**Work task:** Only one stretch of the records below should be repeated. It starts with the line containing "Open the Safari 5 compatibility cell" and goes on through the line containing "This screenshot has height=426, width=1084.", exactly as written.

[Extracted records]
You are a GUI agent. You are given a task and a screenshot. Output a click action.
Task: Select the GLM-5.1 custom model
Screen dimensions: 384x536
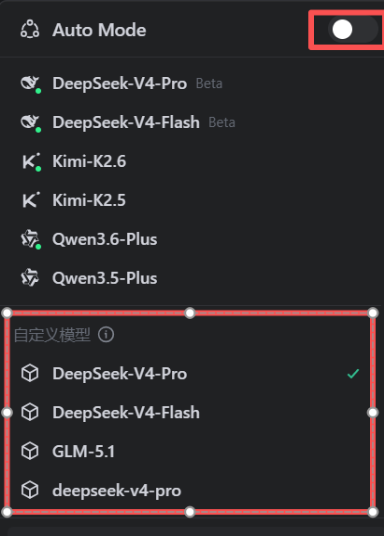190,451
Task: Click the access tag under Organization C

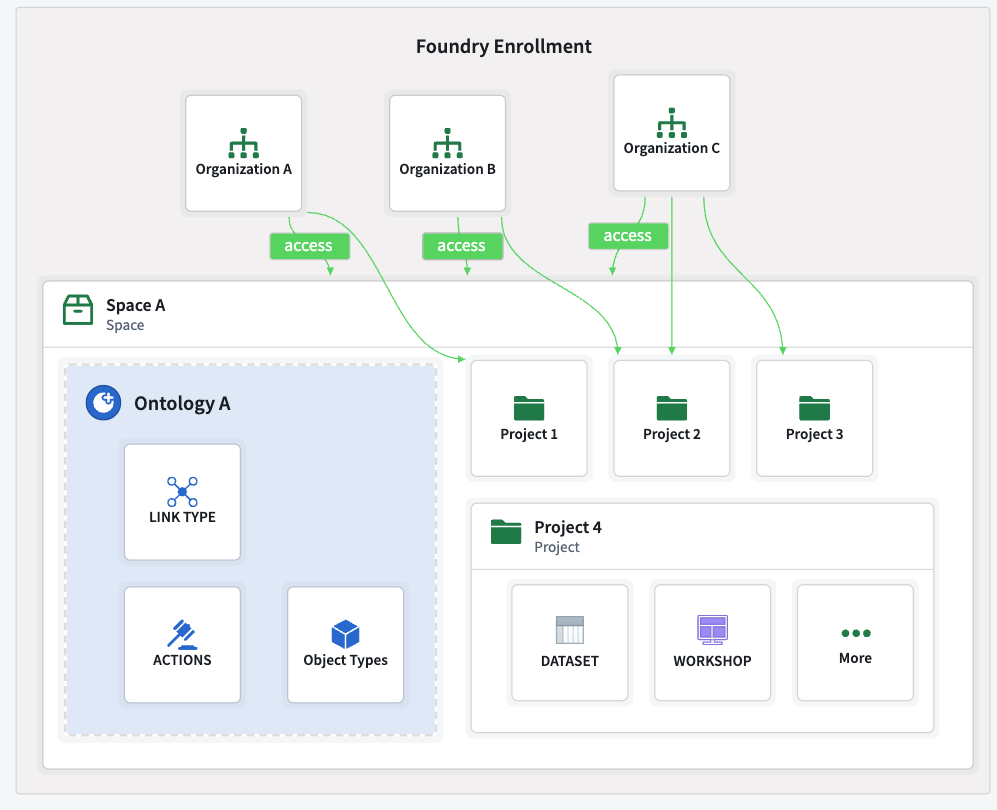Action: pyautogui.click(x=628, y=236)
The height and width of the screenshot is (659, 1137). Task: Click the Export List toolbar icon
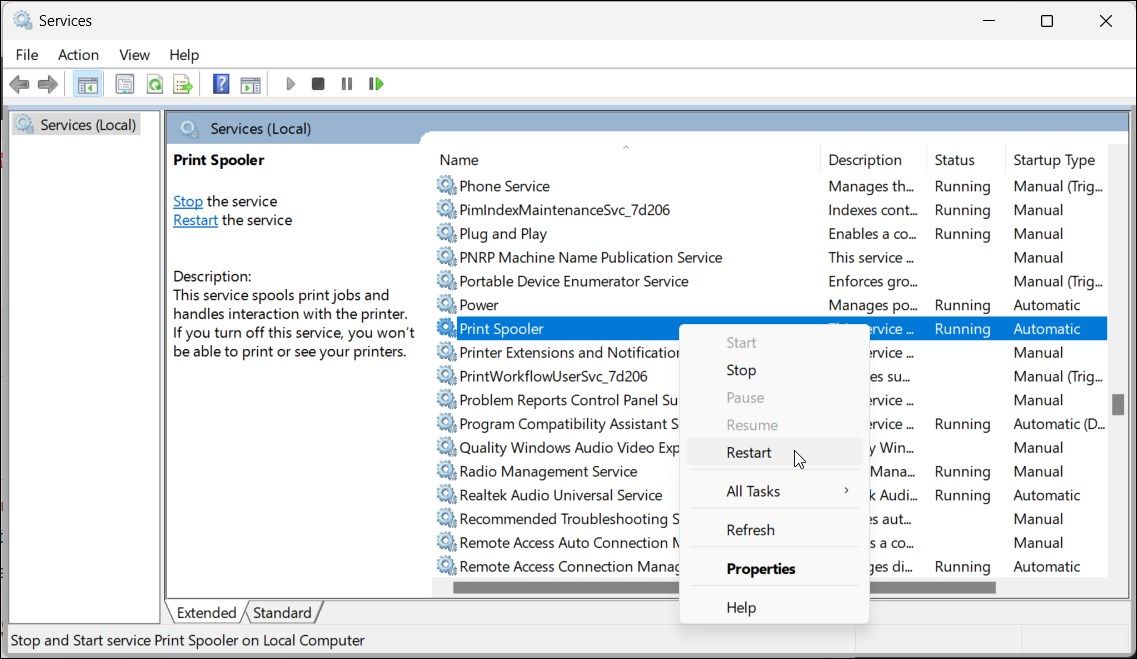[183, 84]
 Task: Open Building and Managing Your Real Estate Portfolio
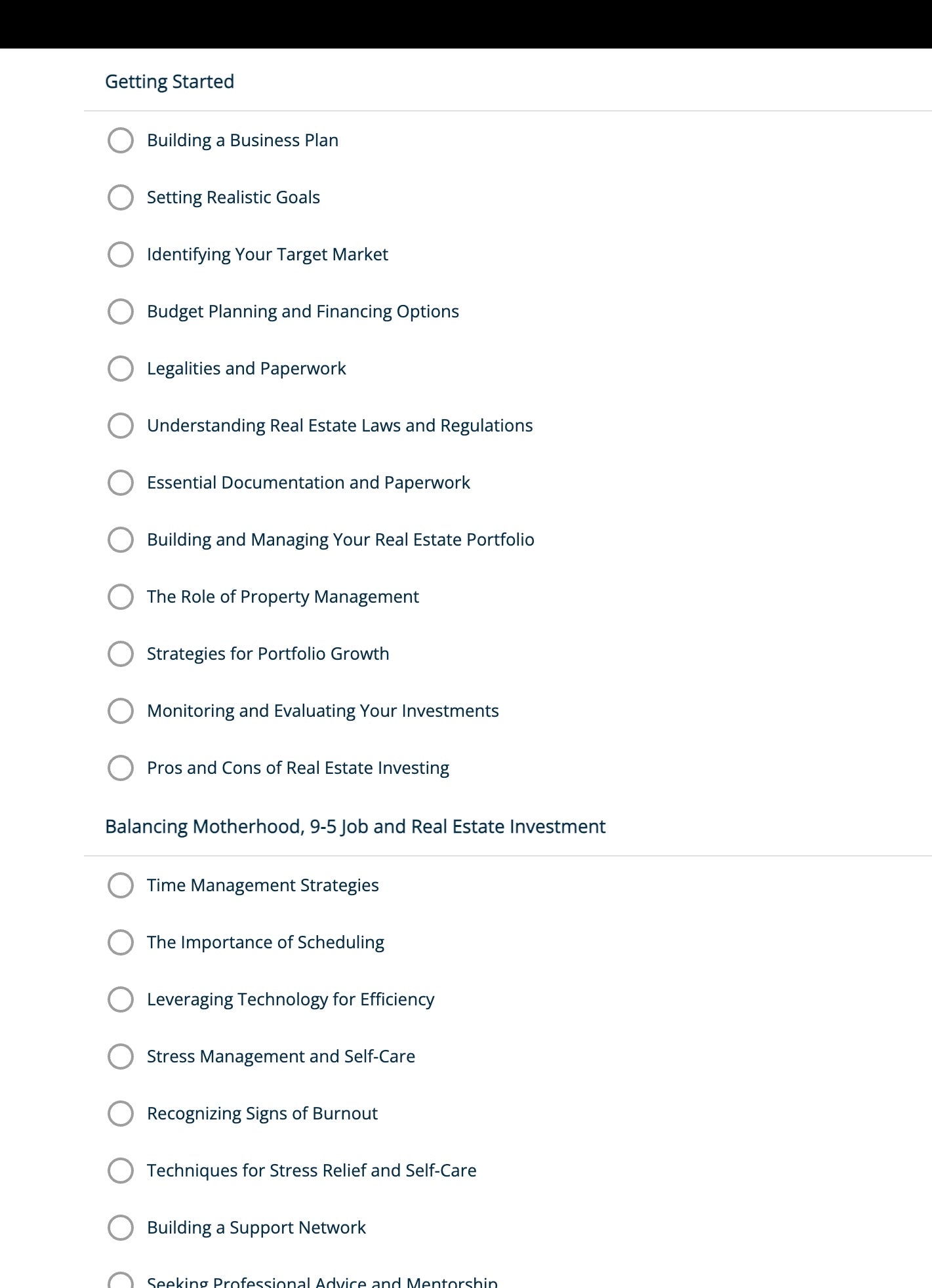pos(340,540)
==
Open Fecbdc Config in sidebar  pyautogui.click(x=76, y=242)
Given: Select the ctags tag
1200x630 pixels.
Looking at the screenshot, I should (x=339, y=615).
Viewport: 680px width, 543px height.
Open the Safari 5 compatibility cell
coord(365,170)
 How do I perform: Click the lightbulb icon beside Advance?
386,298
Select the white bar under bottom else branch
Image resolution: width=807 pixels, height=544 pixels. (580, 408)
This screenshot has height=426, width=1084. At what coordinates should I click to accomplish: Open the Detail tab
--
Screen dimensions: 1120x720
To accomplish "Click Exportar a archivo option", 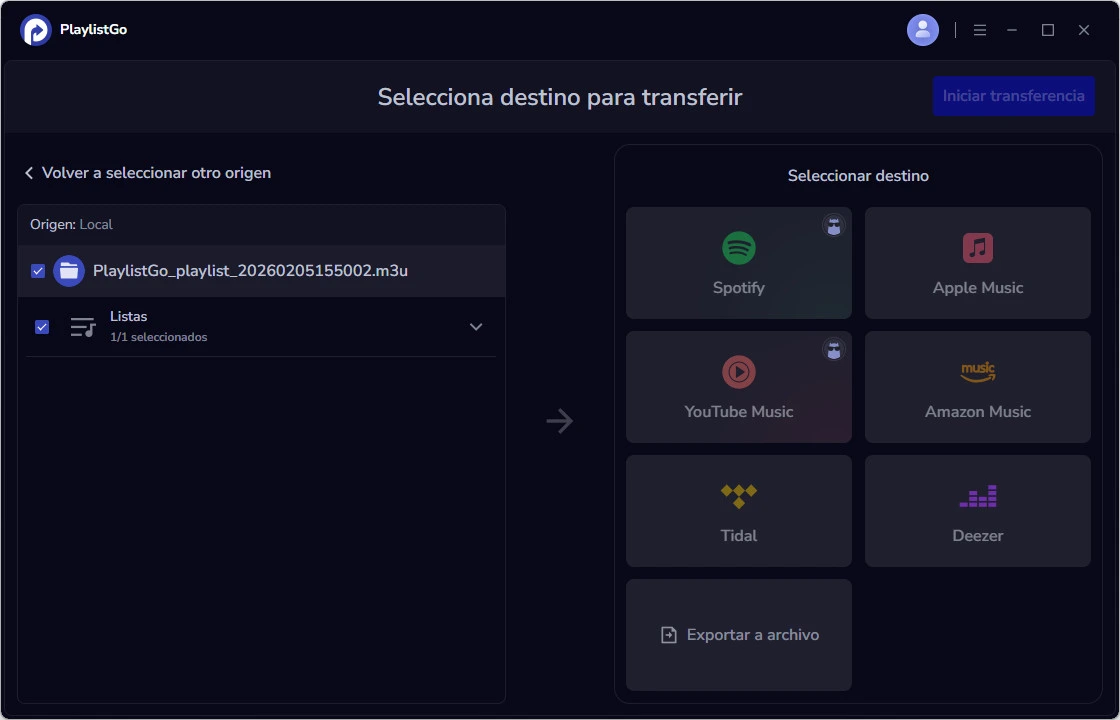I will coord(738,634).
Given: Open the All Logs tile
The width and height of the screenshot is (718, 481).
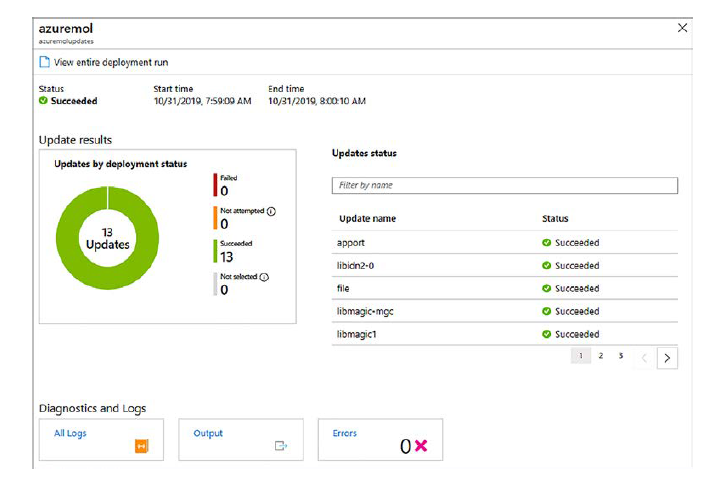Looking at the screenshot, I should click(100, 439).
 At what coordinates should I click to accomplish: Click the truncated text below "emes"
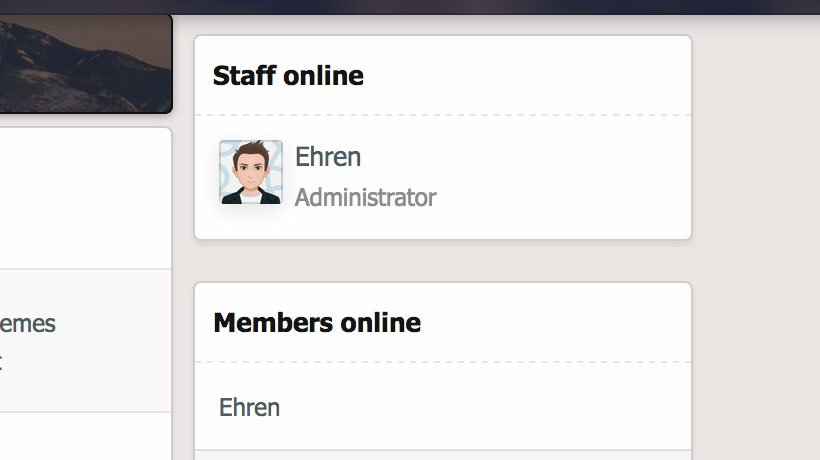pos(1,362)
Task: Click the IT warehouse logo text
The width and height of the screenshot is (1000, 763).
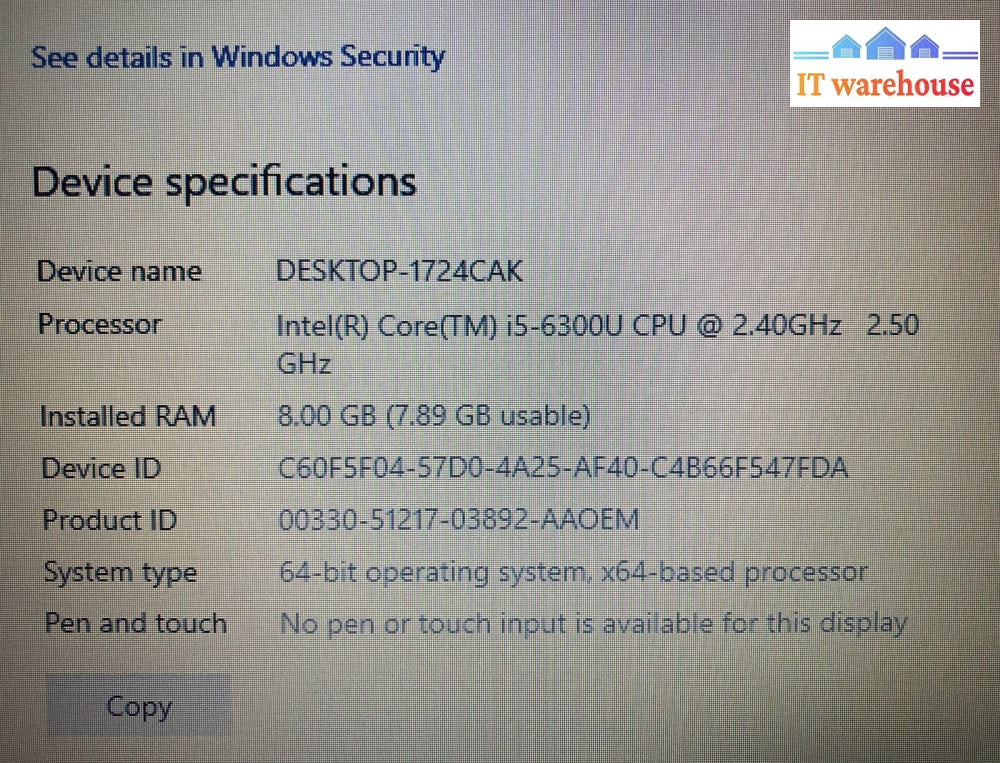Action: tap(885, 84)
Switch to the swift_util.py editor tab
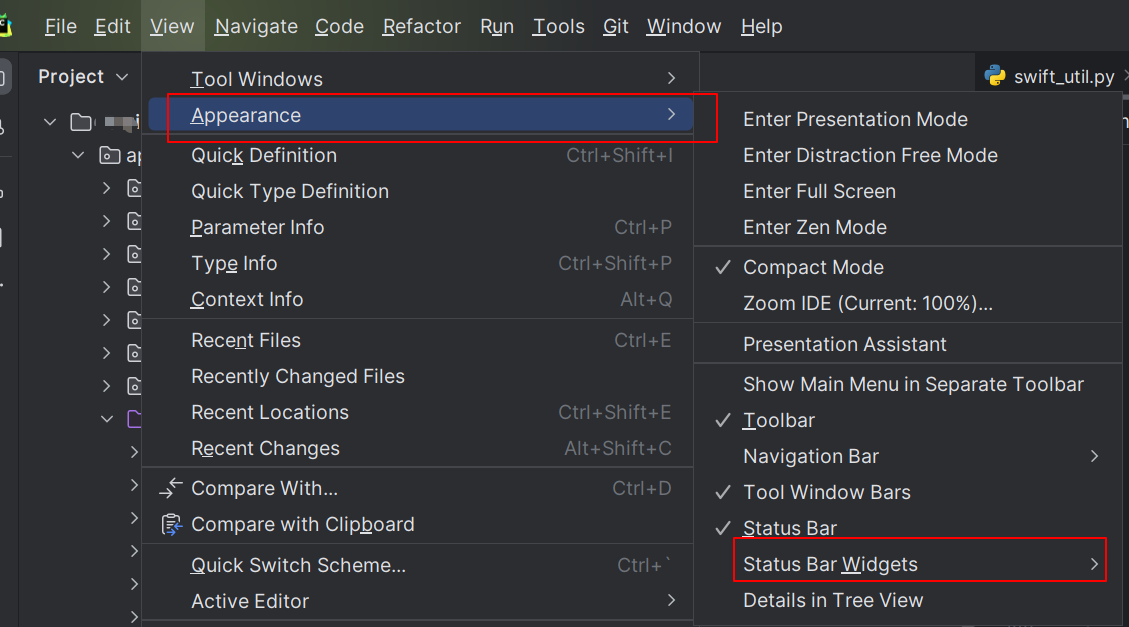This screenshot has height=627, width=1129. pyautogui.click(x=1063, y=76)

**Output below:**
Open the Safari 5 compatibility cell
coord(365,170)
 How do I perform: Click the lightbulb icon beside Advance?
386,298
Select the white bar under bottom else branch
Image resolution: width=807 pixels, height=544 pixels. (580, 408)
This screenshot has height=426, width=1084. At what coordinates should I click to accomplish: Open the Detail tab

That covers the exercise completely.